– Allons donc! ce n’est pas du tout cela, fit Ivan Pétrovitch en ricanant malignement.
– Bon, le voilà reparti! murmura la princesse Biélokonski perdant patience.
– Laissez-le dire! [67] il est tout tremblant, dit à mi-voix le petit vieux.
Le prince était décidément hors de lui.
– Et qu’ai-je vu ici? J’ai vu des gens pleins de délicatesse, de franchise et d’intelligence. J’ai vu un vieillard témoigner une affectueuse attention à un gamin comme moi et l’écouter jusqu’au bout. Je vois des gens capables de comprendre et de pardonner; ce sont bien des Russes et des hommes bons, presque aussi bons et aussi cordiaux que ceux que j’ai rencontrés là-bas; ils ne valent en tout cas guère moins. Jugez de mon agréable surprise! Oh! permettez-moi de l’exprimer! J’avais souvent entendu dire et j’ai même souvent cru que, dans le monde, tout se réduisait à de belles manières, à un formalisme désuet, mais que la sève était desséchée.

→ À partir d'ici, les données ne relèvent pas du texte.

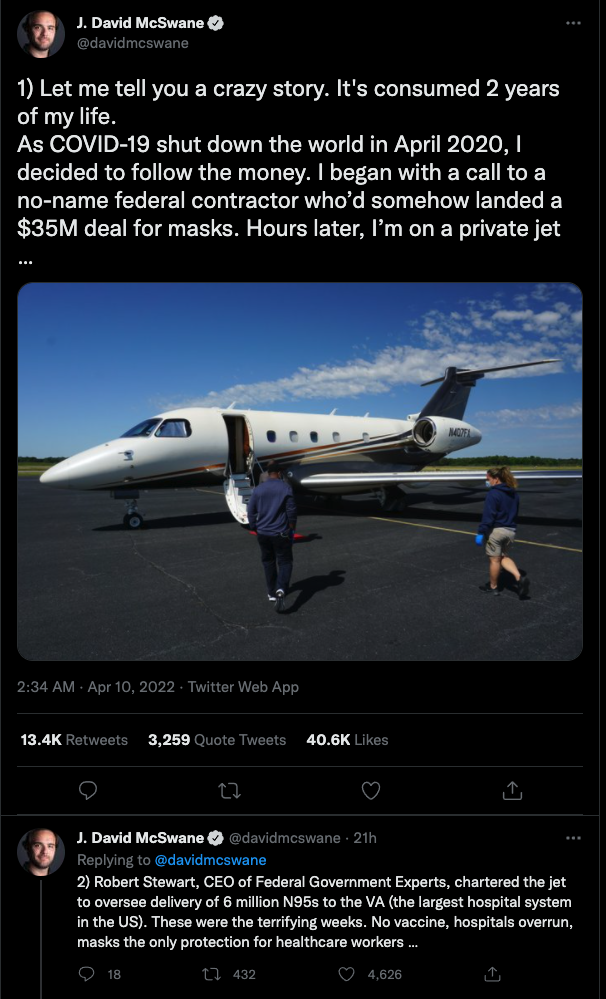View the 13.4K Retweets list
This screenshot has width=606, height=999.
[x=74, y=740]
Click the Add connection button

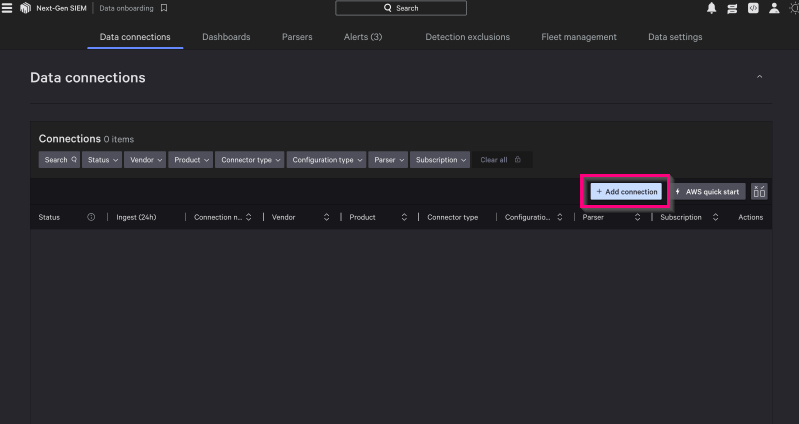click(x=626, y=191)
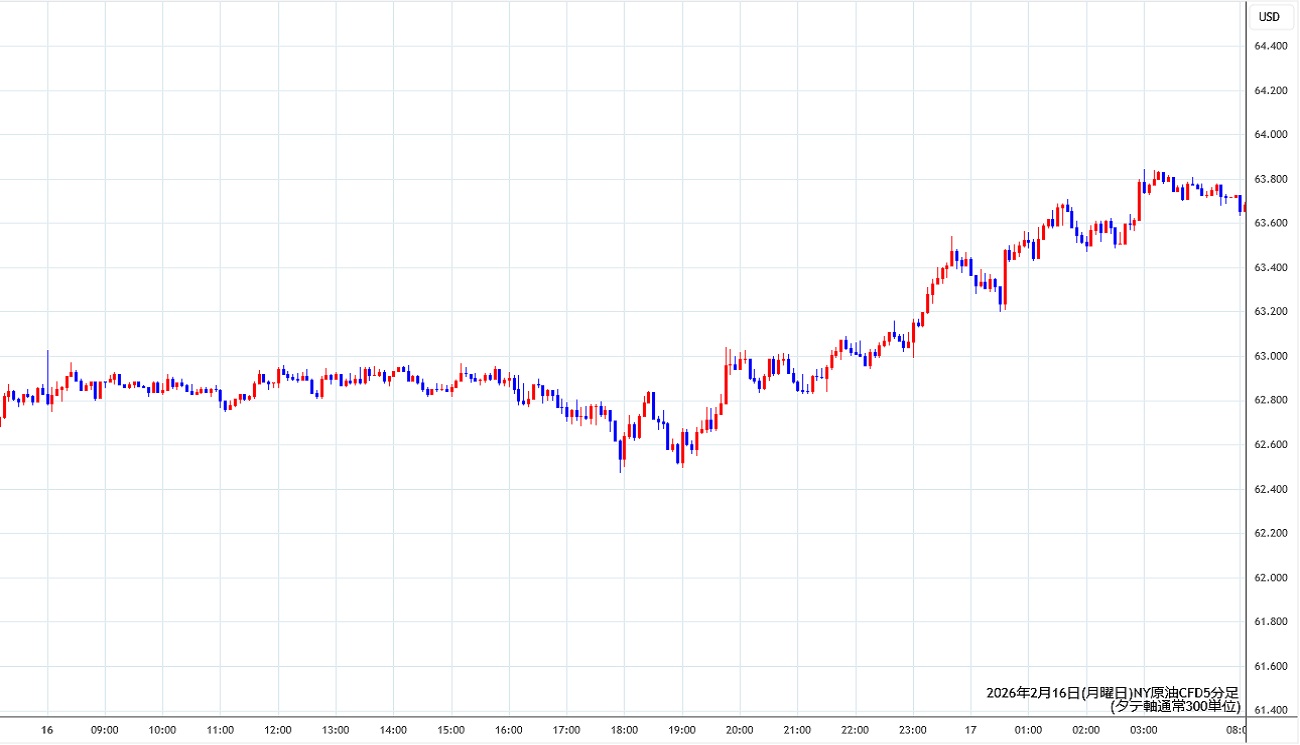Viewport: 1300px width, 745px height.
Task: Click the 64.400 price axis label
Action: pos(1270,47)
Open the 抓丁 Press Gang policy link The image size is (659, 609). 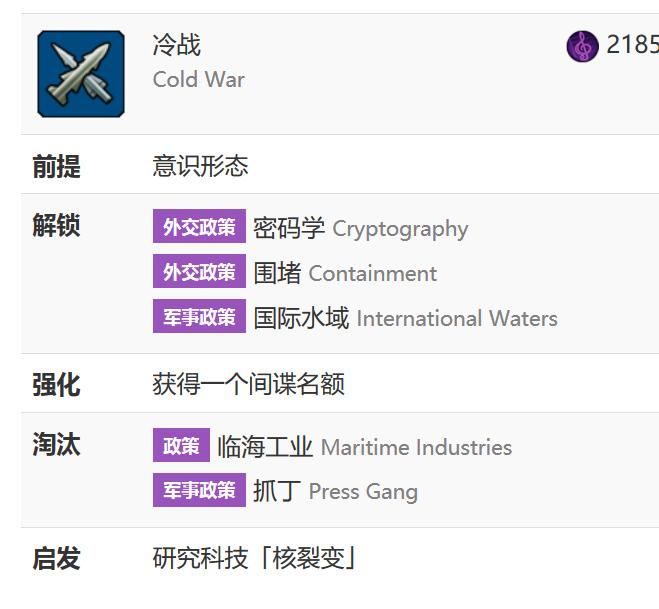point(335,491)

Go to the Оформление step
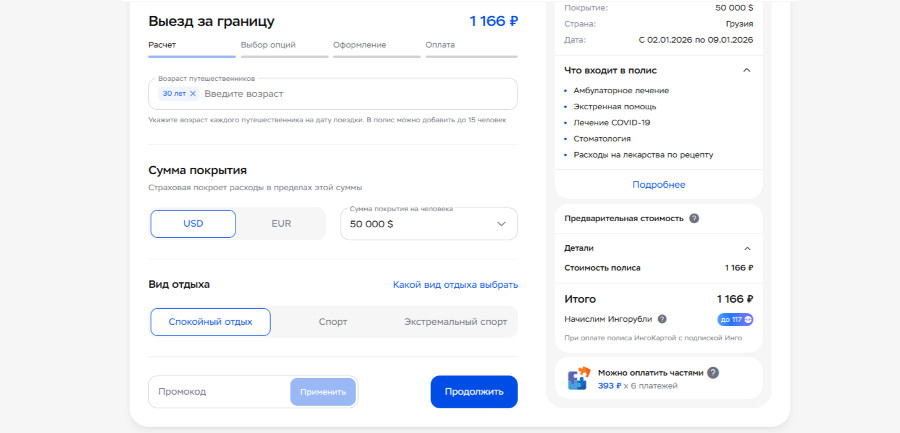[360, 46]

Or, je constate maintenant par moi-même que tel ne peut être le cas chez nous. Il peut en être ainsi ailleurs, mais pas chez nous. Peut-on croire que vous soyez maintenant tous des jésuites et des imposteurs? J’ai entendu tout à l’heure le récit du prince N.: n’est-ce pas à un humour plein de sincérité et de spontanéité? n’est-ce pas là de la véritable bonhomie? Est-ce que de pareilles paroles peuvent sortir de la bouche d’un homme… mort, d’un homme dont le cœur et le talent serait desséchés? Est-ce que des morts auraient pu m’accueillir comme vous m’avez accueilli? Est-ce qu’il n’y a pas là un élément… pour l’avenir, un élément qui justifie les espérances? Est-ce que des gens pareils peuvent ne pas comprendre et rester en arrière?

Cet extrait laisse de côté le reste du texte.